Een eigenwoningschuld die na 1 januari 2013 ontstaat en die niet onder het overgangsrecht van Hoofdstuk 10bis van de Wet IB 2001 valt, moet voldoen aan de voorwaarde dat er een contractuele verplichting geldt tot het gedurende de looptijd ten minste annuïtair en in ten hoogste 360 maanden volledig aflossen. Deze verplichting moet ook feitelijk worden nagekomen. Het verstreken deel van de looptijd van voorgaande tot de eigenwoningschuld behorende schulden verkort de periode waarin de nieuwe schuld geheel moet worden afgelost (en daardoor ook de resterende periode waarin recht op renteaftrek bestaat). Dit is bepaald in artikel 3.119c, derde lid, van de Wet IB 2001. Deze bepaling ziet ook op de verstreken looptijd van schulden die behoorden tot de eigenwoningschuld in de periode vanaf 1 januari 2001 tot 1 januari 2013 en op de looptijd vanaf 1 januari 2013 van schulden die behoorden tot de bestaande eigenwoningschuld onder het overgangsrecht. Dit heeft tot gevolg dat in de volgende situaties na een periode van renteaftrek zonder aflossingseis op enig moment wel een aflossingseis gaat gelden:

  • 1. Wisseling oud recht – nieuw recht

    De belastingplichtige heeft onder het fiscale regime van vóór 2013 een eigenwoningschuld gehad (hierna: een oude eigenwoningschuld), maar heeft geen bestaande eigenwoningschuld in de zin van artikel 10bis.1, eerste lid, van de Wet IB 2001 (dus geen overgangsrecht) en krijgt onder het sinds 2013 geldende recht weer een eigenwoningschuld.

  • 2. Wisseling overgangsrecht – nieuw recht

    De belastingplichtige heeft een bestaande eigenwoningschuld gehad, maar verliest de toepassing van het overgangsrecht op enig moment1 en krijgt onder het sinds 2013 geldende recht weer een eigenwoningschuld.

  • 3. Combinatie van 1 en 2

    De belastingplichtige heeft zowel een oude eigenwoningschuld als een bestaande eigenwoningschuld gehad, maar verliest de toepassing van overgangsrecht op enig moment en krijgt onder het sinds 2013 geldende recht weer een eigenwoningschuld.

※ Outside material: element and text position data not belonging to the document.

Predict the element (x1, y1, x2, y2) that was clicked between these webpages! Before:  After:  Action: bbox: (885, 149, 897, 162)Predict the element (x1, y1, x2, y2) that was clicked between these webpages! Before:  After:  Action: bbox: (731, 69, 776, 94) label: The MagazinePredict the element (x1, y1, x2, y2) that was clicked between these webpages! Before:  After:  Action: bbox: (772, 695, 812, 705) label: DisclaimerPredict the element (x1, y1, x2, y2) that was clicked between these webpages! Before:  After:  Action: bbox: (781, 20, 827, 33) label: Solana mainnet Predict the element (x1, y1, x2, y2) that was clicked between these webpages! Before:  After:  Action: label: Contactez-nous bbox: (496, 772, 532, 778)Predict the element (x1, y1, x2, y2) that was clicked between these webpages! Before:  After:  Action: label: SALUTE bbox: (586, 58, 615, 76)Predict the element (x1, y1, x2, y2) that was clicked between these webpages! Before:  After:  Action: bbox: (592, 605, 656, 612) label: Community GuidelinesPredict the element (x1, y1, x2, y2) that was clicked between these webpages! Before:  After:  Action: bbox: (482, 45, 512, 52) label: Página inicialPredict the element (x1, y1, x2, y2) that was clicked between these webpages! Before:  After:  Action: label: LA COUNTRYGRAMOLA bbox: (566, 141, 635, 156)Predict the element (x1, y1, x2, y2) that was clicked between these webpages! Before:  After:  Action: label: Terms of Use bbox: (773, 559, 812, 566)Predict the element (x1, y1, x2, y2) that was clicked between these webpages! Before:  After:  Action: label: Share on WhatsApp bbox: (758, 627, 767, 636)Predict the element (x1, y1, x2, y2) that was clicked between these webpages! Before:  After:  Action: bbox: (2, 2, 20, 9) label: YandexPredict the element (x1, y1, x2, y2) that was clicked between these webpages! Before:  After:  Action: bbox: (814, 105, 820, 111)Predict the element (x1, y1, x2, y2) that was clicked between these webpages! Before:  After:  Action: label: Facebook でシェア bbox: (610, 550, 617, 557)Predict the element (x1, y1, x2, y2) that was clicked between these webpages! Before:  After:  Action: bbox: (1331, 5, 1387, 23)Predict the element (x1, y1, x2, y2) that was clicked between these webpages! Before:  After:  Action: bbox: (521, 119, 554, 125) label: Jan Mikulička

In deze situaties leidt de toepassing van artikel 3.119c, derde lid, van de Wet IB 2001 ertoe dat de periode waarin op de schuld onder nieuw recht moet worden afgelost, wordt verkort met een verstreken periode waarin niet hoefde te worden afgelost. De verkorting van de aflosperiode betekent niet alleen een verkorting van de periode van renteaftrek, maar ook dat sneller moet worden afgelost dan bij een nieuw aflossingsschema. Dit heeft hogere maandlasten tot gevolg.

2. Goedkeuring

In mijn antwoorden op kamervragen heb ik, mede namens de minister voor Wonen en Rijksdienst, aangegeven dat ik het in de beschreven situaties niet wenselijk vind dat het aflossingsschema moet worden verkort om in aanmerking te komen voor aftrek van eigenwoningrente2. Daarom keur ik het volgende goed vooruitlopend op wijziging van de Wet IB 2001. Bij de bepaling van de maximale periode van renteaftrek moet overigens wel rekening worden gehouden met de eerder genoten periode van renteaftrek.

Goedkeuring

Ik keur onder de volgende voorwaarden goed dat artikel 3.119c, derde lid, van de Wet IB 2001 niet van toepassing is voor zover de in dit derde lid bedoelde schuld of schulden die laatstelijk hebben bestaan:

  • behoorden tot de bestaande eigenwoningschuld, bedoeld in artikel 10bis.1, eerste lid, van de Wet IB 2001 of

  • in de jaren 2001 tot en met 2012 behoorden tot de eigenwoningschuld.

Voorwaarden

Voor deze goedkeuring gelden de volgende voorwaarden:

  • a. De resterende periode van renteaftrek wordt als volgt bepaald. De maximale periode van 360 maanden waarin sprake is van een eigenwoningschuld moet worden verkort met de verstreken looptijd van de voorgaande tot de oude of bestaande eigenwoningschuld behorende schuld of schulden.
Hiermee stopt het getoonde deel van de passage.